Though it's not good the longint code locks out background tasks, it would be good to know the use case for doing longint operations with huge operands. When you first found this, were you trying to compute something, or was it just to see how well the longints work?

kevinjwalters commented 4 years ago

BTW, not that relevant to this issue but on the reacting within 700ms front, do you mean 70ms? One of my learn guides featured testing this using a CPX. Just under 200ms is generally achievable if you're very focussed and finger is resting on the button. Sub 250ms isn't too difficult and that includes a 74 year old friend in a noisy cafe. Graphs here: https://learn.adafruit.com/circuit-playground-bluefruit-quick-draw-duo/reaction-timer-results

dhalbert commented 4 years ago

BTW, not that relevant to this issue but on the reacting within 700ms front, do you mean 70ms? One of my learn guides featured testing this using a CPX. Just under 200ms is generally achievable if you're very focussed and finger is resting on the button. Sub 250ms isn't too difficult and that includes a 74 year old friend in a noisy cafe. Graphs here: https://learn.adafruit.com/circuit-playground-bluefruit-quick-draw-duo/reaction-timer-results

I'm not sure what you mean about 70ms.

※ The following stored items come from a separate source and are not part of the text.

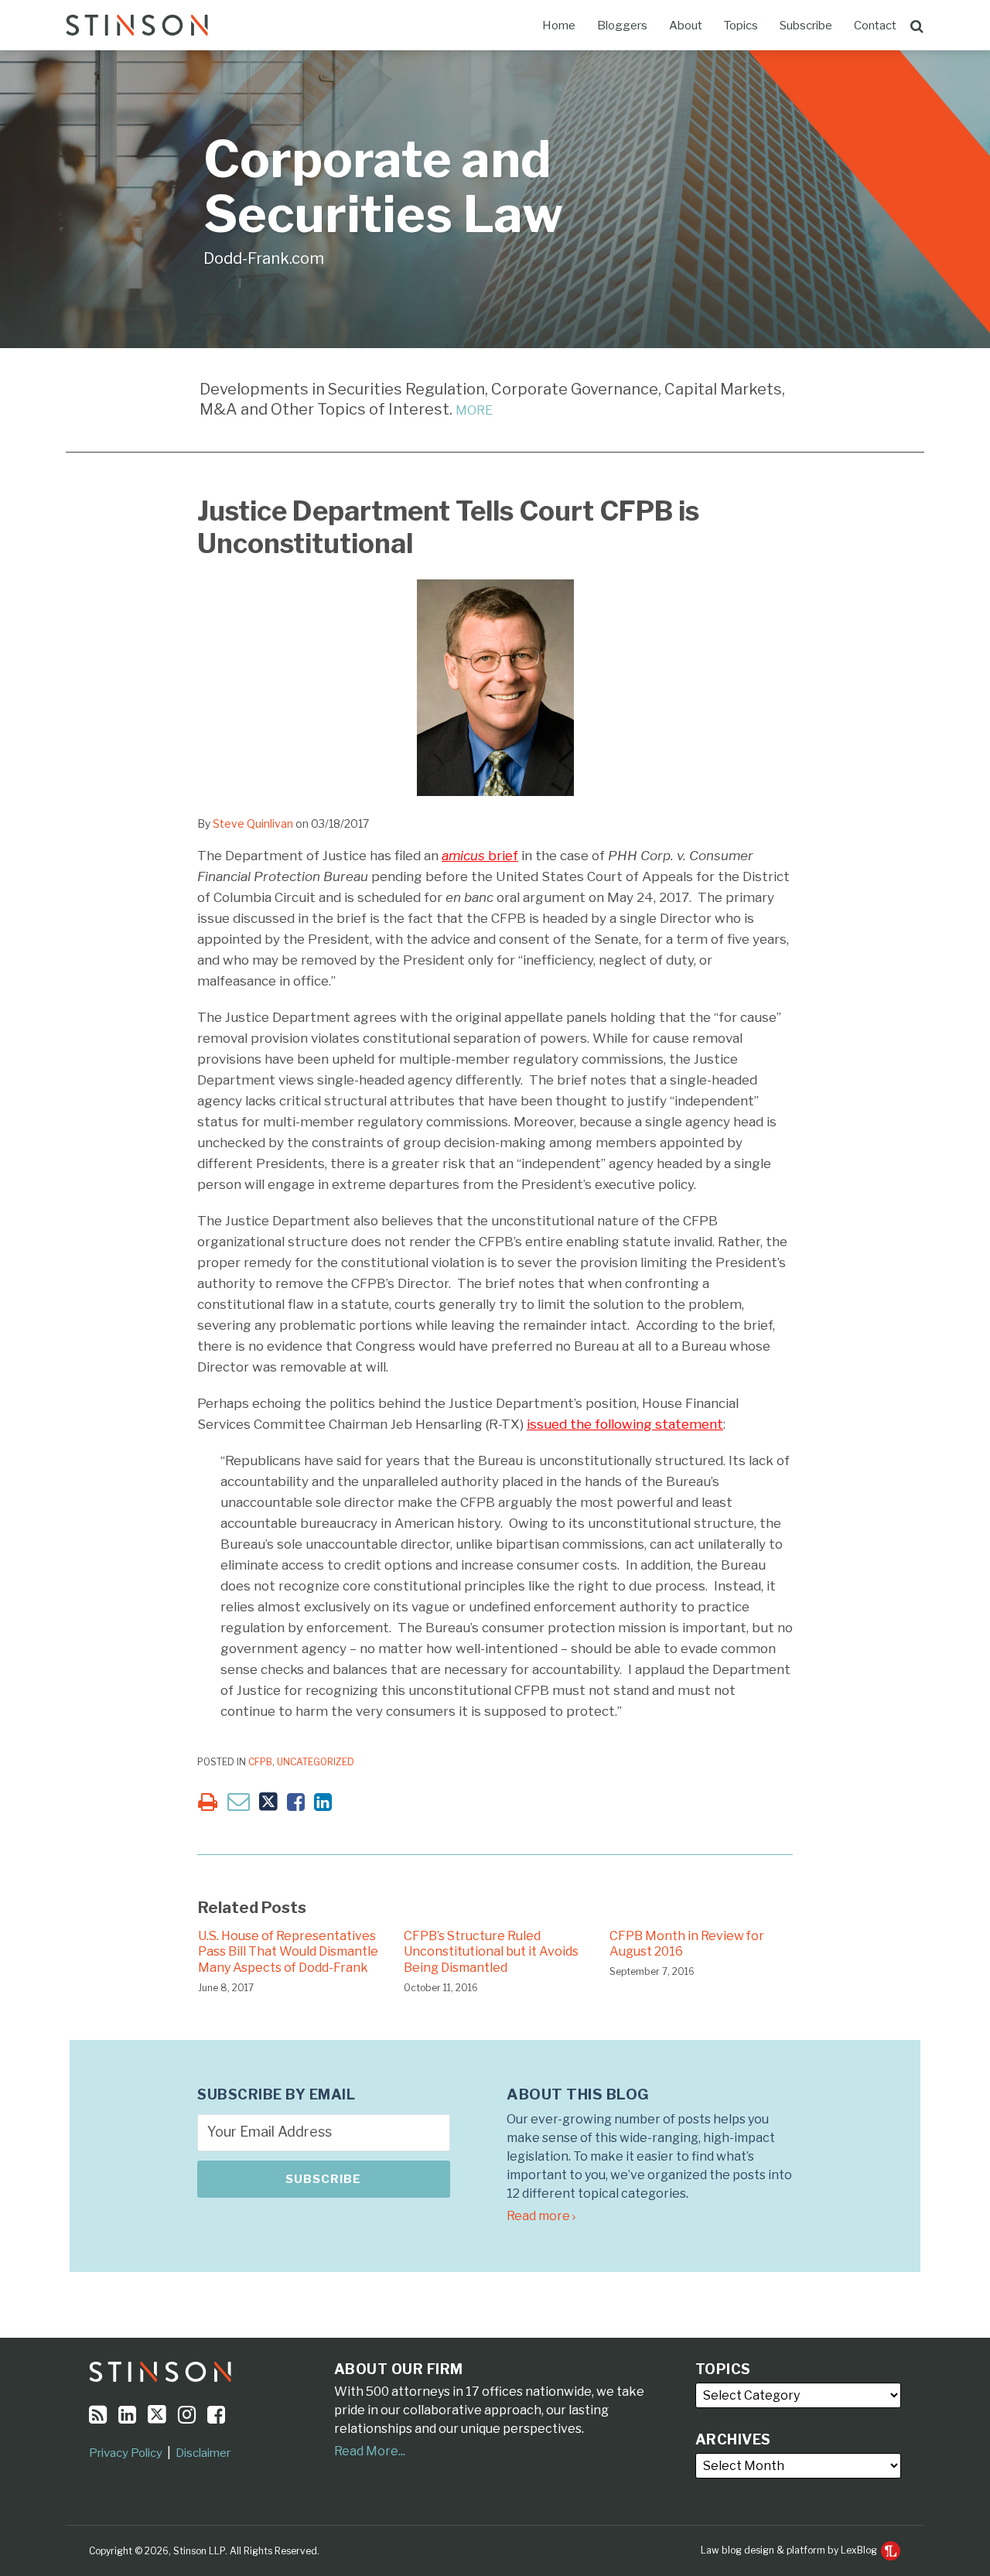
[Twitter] (157, 2414)
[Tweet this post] (268, 1802)
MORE (474, 410)
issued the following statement (625, 1424)
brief (480, 855)
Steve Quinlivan (253, 823)
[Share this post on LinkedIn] (323, 1802)
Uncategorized (315, 1762)
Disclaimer (203, 2453)
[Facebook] (216, 2414)
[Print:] (207, 1802)
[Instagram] (187, 2414)
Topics (741, 25)
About (685, 25)
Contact (875, 25)
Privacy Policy (125, 2453)
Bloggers (622, 25)
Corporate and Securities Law (383, 186)
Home (558, 25)
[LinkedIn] (127, 2414)
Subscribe (806, 25)
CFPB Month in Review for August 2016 (686, 1944)
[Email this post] (238, 1801)
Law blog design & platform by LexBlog (790, 2550)
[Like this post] (296, 1802)
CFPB (260, 1762)
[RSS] (98, 2414)
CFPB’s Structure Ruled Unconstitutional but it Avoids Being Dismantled (491, 1952)
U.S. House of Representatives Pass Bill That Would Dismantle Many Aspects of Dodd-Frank (288, 1952)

There is a 700ms wait, during which the status RGB LED is yellow. If you click reset during this time, you will enter safe mode.

For me, the easiest way to do this is not to try to wait for the yellow, but simply to double-click slowly enough that the second click is in the 700ms window.

derhexenmeister commented 4 years ago

"When you first found this, were you trying to compute something, or was it just to see how well the longints work?"

I was trying to test a tool which is very similar to Ampy, by trying out various types of "user" code to stress the part of the tool which breaks back into the REPL. I wanted to see what timeouts etcetera made sense.